(Data listing)
----
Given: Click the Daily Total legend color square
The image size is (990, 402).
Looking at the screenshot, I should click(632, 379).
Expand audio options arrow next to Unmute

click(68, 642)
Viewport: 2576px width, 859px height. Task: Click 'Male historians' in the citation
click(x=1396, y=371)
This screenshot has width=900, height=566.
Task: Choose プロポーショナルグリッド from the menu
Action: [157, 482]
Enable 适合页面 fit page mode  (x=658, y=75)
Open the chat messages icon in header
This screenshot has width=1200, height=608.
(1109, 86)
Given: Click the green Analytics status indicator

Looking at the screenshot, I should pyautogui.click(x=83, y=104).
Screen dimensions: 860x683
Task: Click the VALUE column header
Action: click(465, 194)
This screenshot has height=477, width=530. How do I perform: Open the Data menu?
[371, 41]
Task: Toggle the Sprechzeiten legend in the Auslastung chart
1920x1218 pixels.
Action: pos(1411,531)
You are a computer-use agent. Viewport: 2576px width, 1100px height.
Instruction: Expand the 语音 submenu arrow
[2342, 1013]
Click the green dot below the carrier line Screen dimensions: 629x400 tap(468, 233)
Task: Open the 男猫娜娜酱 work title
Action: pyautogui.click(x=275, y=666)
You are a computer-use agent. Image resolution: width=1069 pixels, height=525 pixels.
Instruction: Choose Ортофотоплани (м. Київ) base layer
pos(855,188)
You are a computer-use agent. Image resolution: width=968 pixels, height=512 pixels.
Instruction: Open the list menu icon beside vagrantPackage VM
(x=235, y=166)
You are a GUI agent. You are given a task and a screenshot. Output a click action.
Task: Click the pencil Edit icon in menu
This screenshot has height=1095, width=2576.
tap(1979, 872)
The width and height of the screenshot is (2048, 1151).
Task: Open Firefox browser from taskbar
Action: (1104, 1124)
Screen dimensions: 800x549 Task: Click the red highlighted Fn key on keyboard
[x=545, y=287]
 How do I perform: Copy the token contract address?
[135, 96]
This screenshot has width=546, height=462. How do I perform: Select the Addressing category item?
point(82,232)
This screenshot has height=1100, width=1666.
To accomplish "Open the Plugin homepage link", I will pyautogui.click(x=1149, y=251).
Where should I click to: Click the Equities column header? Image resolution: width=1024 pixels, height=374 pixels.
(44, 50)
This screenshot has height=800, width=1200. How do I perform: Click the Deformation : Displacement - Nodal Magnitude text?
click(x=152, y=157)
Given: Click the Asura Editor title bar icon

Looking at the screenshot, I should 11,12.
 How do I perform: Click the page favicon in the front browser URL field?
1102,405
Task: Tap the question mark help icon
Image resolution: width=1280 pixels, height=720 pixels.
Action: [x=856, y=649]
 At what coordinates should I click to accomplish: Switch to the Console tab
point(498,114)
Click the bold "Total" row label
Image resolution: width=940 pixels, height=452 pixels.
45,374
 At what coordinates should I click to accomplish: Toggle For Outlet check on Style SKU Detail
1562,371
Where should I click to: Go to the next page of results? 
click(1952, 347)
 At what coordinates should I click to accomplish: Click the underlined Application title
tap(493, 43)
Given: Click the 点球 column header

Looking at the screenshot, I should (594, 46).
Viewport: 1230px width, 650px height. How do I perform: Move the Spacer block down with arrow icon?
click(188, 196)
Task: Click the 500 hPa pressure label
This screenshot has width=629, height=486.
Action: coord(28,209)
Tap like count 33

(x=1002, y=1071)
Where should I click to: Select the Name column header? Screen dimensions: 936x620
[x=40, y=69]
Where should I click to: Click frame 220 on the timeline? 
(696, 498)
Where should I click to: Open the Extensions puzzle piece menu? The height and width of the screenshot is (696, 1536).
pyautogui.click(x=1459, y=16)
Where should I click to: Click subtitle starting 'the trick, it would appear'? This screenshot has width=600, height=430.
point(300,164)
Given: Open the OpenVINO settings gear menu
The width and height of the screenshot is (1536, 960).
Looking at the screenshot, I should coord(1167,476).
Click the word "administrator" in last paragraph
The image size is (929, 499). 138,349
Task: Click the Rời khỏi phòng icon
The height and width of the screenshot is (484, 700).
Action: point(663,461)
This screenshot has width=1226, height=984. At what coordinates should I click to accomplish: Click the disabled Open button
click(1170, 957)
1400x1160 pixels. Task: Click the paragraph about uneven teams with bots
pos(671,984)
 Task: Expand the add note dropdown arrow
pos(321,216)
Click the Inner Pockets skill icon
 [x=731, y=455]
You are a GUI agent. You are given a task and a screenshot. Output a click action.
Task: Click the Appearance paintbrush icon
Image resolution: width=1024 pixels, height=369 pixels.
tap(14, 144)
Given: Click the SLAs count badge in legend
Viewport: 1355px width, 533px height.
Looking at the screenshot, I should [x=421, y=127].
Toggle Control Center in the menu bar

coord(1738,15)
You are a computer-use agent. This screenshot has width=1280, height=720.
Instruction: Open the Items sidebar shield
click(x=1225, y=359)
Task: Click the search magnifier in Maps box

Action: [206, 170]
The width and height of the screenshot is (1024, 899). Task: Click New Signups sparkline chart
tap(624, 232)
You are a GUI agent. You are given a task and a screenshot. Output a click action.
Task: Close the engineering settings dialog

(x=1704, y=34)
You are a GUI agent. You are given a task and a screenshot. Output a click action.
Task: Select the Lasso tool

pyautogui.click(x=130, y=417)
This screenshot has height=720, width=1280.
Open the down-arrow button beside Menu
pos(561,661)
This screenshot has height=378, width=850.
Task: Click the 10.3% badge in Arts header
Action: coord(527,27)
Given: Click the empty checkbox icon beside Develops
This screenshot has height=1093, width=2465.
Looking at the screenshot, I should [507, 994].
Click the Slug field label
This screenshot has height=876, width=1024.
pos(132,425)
----
**Aim:**
Format every line of the rows above as a JSON list of strings, one string per line, skipping blank lines.

**Exercise response:**
[
  "Given: Click the Daily Total legend color square",
  "The image size is (990, 402).",
  "Looking at the screenshot, I should click(632, 379).",
  "Expand audio options arrow next to Unmute",
  "click(68, 642)",
  "Viewport: 2576px width, 859px height. Task: Click 'Male historians' in the citation",
  "click(x=1396, y=371)",
  "This screenshot has width=900, height=566.",
  "Task: Choose プロポーショナルグリッド from the menu",
  "Action: [157, 482]",
  "Enable 适合页面 fit page mode  (x=658, y=75)",
  "Open the chat messages icon in header",
  "This screenshot has width=1200, height=608.",
  "(1109, 86)",
  "Given: Click the green Analytics status indicator",
  "Looking at the screenshot, I should pyautogui.click(x=83, y=104).",
  "Screen dimensions: 860x683",
  "Task: Click the VALUE column header",
  "Action: click(465, 194)",
  "This screenshot has height=477, width=530. How do I perform: Open the Data menu?",
  "[371, 41]",
  "Task: Toggle the Sprechzeiten legend in the Auslastung chart",
  "1920x1218 pixels.",
  "Action: pos(1411,531)",
  "You are a computer-use agent. Viewport: 2576px width, 1100px height.",
  "Instruction: Expand the 语音 submenu arrow",
  "[2342, 1013]",
  "Click the green dot below the carrier line Screen dimensions: 629x400 tap(468, 233)",
  "Task: Open the 男猫娜娜酱 work title",
  "Action: pyautogui.click(x=275, y=666)",
  "You are a computer-use agent. Image resolution: width=1069 pixels, height=525 pixels.",
  "Instruction: Choose Ортофотоплани (м. Київ) base layer",
  "pos(855,188)",
  "You are a computer-use agent. Image resolution: width=968 pixels, height=512 pixels.",
  "Instruction: Open the list menu icon beside vagrantPackage VM",
  "(x=235, y=166)",
  "You are a GUI agent. You are given a task and a screenshot. Output a click action.",
  "Task: Click the pencil Edit icon in menu",
  "This screenshot has height=1095, width=2576.",
  "tap(1979, 872)",
  "The width and height of the screenshot is (2048, 1151).",
  "Task: Open Firefox browser from taskbar",
  "Action: (1104, 1124)",
  "Screen dimensions: 800x549 Task: Click the red highlighted Fn key on keyboard",
  "[x=545, y=287]",
  " How do I perform: Copy the token contract address?",
  "[135, 96]",
  "This screenshot has width=546, height=462. How do I perform: Select the Addressing category item?",
  "point(82,232)",
  "This screenshot has height=1100, width=1666.",
  "To accomplish \"Open the Plugin homepage link\", I will pyautogui.click(x=1149, y=251).",
  "Where should I click to: Click the Equities column header? Image resolution: width=1024 pixels, height=374 pixels.",
  "(44, 50)",
  "This screenshot has height=800, width=1200. How do I perform: Click the Deformation : Displacement - Nodal Magnitude text?",
  "click(x=152, y=157)",
  "Given: Click the Asura Editor title bar icon",
  "Looking at the screenshot, I should 11,12.",
  " How do I perform: Click the page favicon in the front browser URL field?",
  "1102,405",
  "Task: Tap the question mark help icon",
  "Image resolution: width=1280 pixels, height=720 pixels.",
  "Action: [x=856, y=649]",
  " At what coordinates should I click to accomplish: Switch to the Console tab",
  "point(498,114)",
  "Click the bold \"Total\" row label",
  "Image resolution: width=940 pixels, height=452 pixels.",
  "45,374",
  " At what coordinates should I click to accomplish: Toggle For Outlet check on Style SKU Detail",
  "1562,371",
  "Where should I click to: Go to the next page of results? ",
  "click(1952, 347)",
  " At what coordinates should I click to accomplish: Click the underlined Application title",
  "tap(493, 43)",
  "Given: Click the 点球 column header",
  "Looking at the screenshot, I should (594, 46).",
  "Viewport: 1230px width, 650px height. How do I perform: Move the Spacer block down with arrow icon?",
  "click(188, 196)",
  "Task: Click the 500 hPa pressure label",
  "This screenshot has width=629, height=486.",
  "Action: coord(28,209)",
  "Tap like count 33",
  "(x=1002, y=1071)",
  "Where should I click to: Select the Name column header? Screen dimensions: 936x620",
  "[x=40, y=69]",
  "Where should I click to: Click frame 220 on the timeline? ",
  "(696, 498)",
  "Where should I click to: Open the Extensions puzzle piece menu? The height and width of the screenshot is (696, 1536).",
  "pyautogui.click(x=1459, y=16)",
  "Where should I click to: Click subtitle starting 'the trick, it would appear'? This screenshot has width=600, height=430.",
  "point(300,164)",
  "Given: Open the OpenVINO settings gear menu",
  "The width and height of the screenshot is (1536, 960).",
  "Looking at the screenshot, I should coord(1167,476).",
  "Click the word \"administrator\" in last paragraph",
  "The image size is (929, 499). 138,349",
  "Task: Click the Rời khỏi phòng icon",
  "The height and width of the screenshot is (484, 700).",
  "Action: point(663,461)",
  "This screenshot has width=1226, height=984. At what coordinates should I click to accomplish: Click the disabled Open button",
  "click(1170, 957)",
  "1400x1160 pixels. Task: Click the paragraph about uneven teams with bots",
  "pos(671,984)",
  " Task: Expand the add note dropdown arrow",
  "pos(321,216)",
  "Click the Inner Pockets skill icon",
  " [x=731, y=455]",
  "You are a GUI agent. You are given a task and a screenshot. Output a click action.",
  "Task: Click the Appearance paintbrush icon",
  "Image resolution: width=1024 pixels, height=369 pixels.",
  "tap(14, 144)",
  "Given: Click the SLAs count badge in legend",
  "Viewport: 1355px width, 533px height.",
  "Looking at the screenshot, I should [x=421, y=127].",
  "Toggle Control Center in the menu bar",
  "coord(1738,15)",
  "You are a computer-use agent. This screenshot has width=1280, height=720.",
  "Instruction: Open the Items sidebar shield",
  "click(x=1225, y=359)",
  "Task: Click the search magnifier in Maps box",
  "Action: [206, 170]",
  "The width and height of the screenshot is (1024, 899). Task: Click New Signups sparkline chart",
  "tap(624, 232)",
  "You are a GUI agent. You are given a task and a screenshot. Output a click action.",
  "Task: Close the engineering settings dialog",
  "(x=1704, y=34)",
  "You are a GUI agent. You are given a task and a screenshot. Output a click action.",
  "Task: Select the Lasso tool",
  "pyautogui.click(x=130, y=417)",
  "This screenshot has height=720, width=1280.",
  "Open the down-arrow button beside Menu",
  "pos(561,661)",
  "This screenshot has height=378, width=850.",
  "Task: Click the 10.3% badge in Arts header",
  "Action: coord(527,27)",
  "Given: Click the empty checkbox icon beside Develops",
  "This screenshot has height=1093, width=2465.",
  "Looking at the screenshot, I should [507, 994].",
  "Click the Slug field label",
  "This screenshot has height=876, width=1024.",
  "pos(132,425)"
]